Thursday, October 27, 2022

This is not how you build trust

One of the recommendations of the Operation Burnham inquiry into the killing of civillians in Afhganistan by the SAS was the establishment of a new Inspector-General of Defence to conduct such inquiries in future. Two years on, the government has finally gotten around to introducing the required legislation to the House. Unfortunately, rather than reducing distrust around NZDF and its dirty cover-up habit, it seems purpose-built to encourage it.

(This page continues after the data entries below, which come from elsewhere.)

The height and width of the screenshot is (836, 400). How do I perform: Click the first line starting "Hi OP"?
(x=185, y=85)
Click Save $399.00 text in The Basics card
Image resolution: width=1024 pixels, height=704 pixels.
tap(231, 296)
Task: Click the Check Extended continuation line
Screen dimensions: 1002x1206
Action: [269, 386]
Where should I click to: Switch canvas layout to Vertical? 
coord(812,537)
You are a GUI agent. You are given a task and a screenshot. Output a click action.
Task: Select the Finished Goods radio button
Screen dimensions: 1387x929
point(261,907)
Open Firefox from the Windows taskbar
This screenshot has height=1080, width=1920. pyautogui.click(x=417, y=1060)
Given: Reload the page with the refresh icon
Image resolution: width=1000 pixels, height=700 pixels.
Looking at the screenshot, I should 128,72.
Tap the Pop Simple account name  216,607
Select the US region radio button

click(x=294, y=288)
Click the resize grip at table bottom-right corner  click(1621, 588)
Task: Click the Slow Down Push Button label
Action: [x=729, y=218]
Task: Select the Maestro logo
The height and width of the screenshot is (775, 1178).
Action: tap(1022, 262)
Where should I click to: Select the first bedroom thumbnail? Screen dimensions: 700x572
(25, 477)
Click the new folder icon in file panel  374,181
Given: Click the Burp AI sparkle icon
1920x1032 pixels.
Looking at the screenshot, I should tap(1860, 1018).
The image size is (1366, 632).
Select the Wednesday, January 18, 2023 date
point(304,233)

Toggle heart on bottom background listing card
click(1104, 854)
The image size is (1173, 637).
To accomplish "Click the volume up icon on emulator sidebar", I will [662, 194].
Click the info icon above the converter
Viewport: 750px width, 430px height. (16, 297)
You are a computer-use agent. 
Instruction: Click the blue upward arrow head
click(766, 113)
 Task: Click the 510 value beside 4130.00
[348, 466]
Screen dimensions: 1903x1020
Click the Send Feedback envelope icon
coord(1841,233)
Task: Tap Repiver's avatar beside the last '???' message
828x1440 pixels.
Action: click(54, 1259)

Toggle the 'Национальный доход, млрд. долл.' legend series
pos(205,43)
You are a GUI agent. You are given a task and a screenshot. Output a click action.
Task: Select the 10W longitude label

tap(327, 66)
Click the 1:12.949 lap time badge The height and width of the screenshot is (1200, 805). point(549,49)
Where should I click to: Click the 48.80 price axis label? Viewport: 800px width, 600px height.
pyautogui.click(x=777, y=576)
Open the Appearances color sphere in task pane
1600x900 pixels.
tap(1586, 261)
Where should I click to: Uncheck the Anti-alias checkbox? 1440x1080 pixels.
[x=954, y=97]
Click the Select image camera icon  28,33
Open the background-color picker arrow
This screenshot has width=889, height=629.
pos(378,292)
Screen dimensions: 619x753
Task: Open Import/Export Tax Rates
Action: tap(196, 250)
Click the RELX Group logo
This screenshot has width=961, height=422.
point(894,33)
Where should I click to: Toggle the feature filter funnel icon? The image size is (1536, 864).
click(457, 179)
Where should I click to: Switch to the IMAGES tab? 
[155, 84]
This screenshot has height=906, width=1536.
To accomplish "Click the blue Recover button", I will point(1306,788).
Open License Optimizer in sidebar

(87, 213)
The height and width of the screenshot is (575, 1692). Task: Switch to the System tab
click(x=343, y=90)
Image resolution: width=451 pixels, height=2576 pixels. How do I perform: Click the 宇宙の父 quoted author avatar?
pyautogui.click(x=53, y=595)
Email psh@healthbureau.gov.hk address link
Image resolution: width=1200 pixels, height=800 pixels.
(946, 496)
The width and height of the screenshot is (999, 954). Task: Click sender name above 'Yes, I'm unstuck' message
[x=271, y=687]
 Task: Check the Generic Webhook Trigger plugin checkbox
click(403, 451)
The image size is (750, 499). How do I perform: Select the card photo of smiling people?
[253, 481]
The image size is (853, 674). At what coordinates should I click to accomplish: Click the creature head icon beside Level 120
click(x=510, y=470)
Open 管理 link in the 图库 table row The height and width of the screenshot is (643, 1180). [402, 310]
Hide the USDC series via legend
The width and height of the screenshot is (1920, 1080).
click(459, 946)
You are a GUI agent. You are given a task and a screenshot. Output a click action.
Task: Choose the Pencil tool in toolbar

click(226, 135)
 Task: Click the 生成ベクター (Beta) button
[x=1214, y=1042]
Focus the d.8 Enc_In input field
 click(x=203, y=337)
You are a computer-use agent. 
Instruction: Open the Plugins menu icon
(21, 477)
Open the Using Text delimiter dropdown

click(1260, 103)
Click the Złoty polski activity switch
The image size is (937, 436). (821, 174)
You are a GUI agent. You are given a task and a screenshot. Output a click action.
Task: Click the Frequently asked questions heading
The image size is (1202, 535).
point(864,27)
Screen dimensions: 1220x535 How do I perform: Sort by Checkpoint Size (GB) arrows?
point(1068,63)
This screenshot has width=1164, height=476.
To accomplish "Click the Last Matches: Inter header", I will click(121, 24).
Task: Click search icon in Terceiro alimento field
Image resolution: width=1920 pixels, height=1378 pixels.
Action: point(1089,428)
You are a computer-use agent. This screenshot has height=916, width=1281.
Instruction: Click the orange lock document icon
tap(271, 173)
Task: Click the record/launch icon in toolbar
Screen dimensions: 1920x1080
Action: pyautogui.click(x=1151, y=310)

The bill is based on the existing provisions for the Inspector-General of Intelligence and Security. Like the IGIS, the new IGDF will likely be dealing with classified information, so you'd expect some secrecy provisions. But the new bill goes well beyond the current IGIS framework in its secrecy provisions, which seems excessive.

The first problem is with the confidentiality clause, which forbids IGDF staff from disclosing material relating to an investigation. This is actually weaker than the equivalent clause for IGIS, in that it only covers material certified as non-discloseable by the Minister. But look at the grounds on which the Minister can make that certification: some definitions which mirror sections 6(a) and 6(b) of the OIA (so unproblematic), plus a new one covering information likely to prejudice "the continued performance of the functions of the Defence Force or the Ministry". Effectively this is the creation of a new OIA withholding ground, and its not hard to see how NZDF would view any disclosure of its wrongdoing as prejudicing its performance (given the Burnham coverup, its clear they already think that).

The new IGDF will also have a new power to make wide-ranging gag-orders on "sensitive" information - supposedly to protect "privacy or condidentiality", but is actually about protecting classified or "sensitive" information, a term which includes that new withholding ground of "making NZDF feel bad". This sortof mirrors the powers of a commission of inquiry, but isn't one we grant to the IGIS, or to the IPCA, Ombudsman or Privacy Commissioner, and it seems purpose-designed to enable NZDF cover-ups. Just ask for an inquiry, get their Inspector-General to make some orders, and suddenly everything is neatly swept under the carpet! Given that one of the aims of this bill is to rebuild trust in NZDF, this seems like exactly the wrong way to go about it.

Breaching such an order will be a criminal offence, but unlike the IGIS legislation, there's no inbuilt protection for disclosures in Parliament. Which kindof tells you who NZDF thinks is in charge here.

One bit of good news is that the IGDF - unlike IGIS - will be covered by the Ombudsmen Act, and therefore the OIA. But new information relating to IGDF investigations held by them and other agencies will be excluded from the definition of "official information". This isn't so problematic for IGDF material while inquiries are ongoing. But for completed inquiries, and for other agencies, it means that their response to an inquiry and its recommendations - e.g. summaries, legal opinions, reports on where the hell that file went or how people in Defence HQ were operating their own parallel filing systems - will be forever secret. Which, again, given the trust issues, seems counterproductive.

Overall, it looks like NZDF has taken exactly the wrong lessons from the Operation Burnham inquiry. Where there was a clear need for more transparency to rebuild trust, they have opted for secrecy at every turn. Unless the bill is significantly modified to correct this, we should treat their new "Inspector-General" as just an agent for further coverups.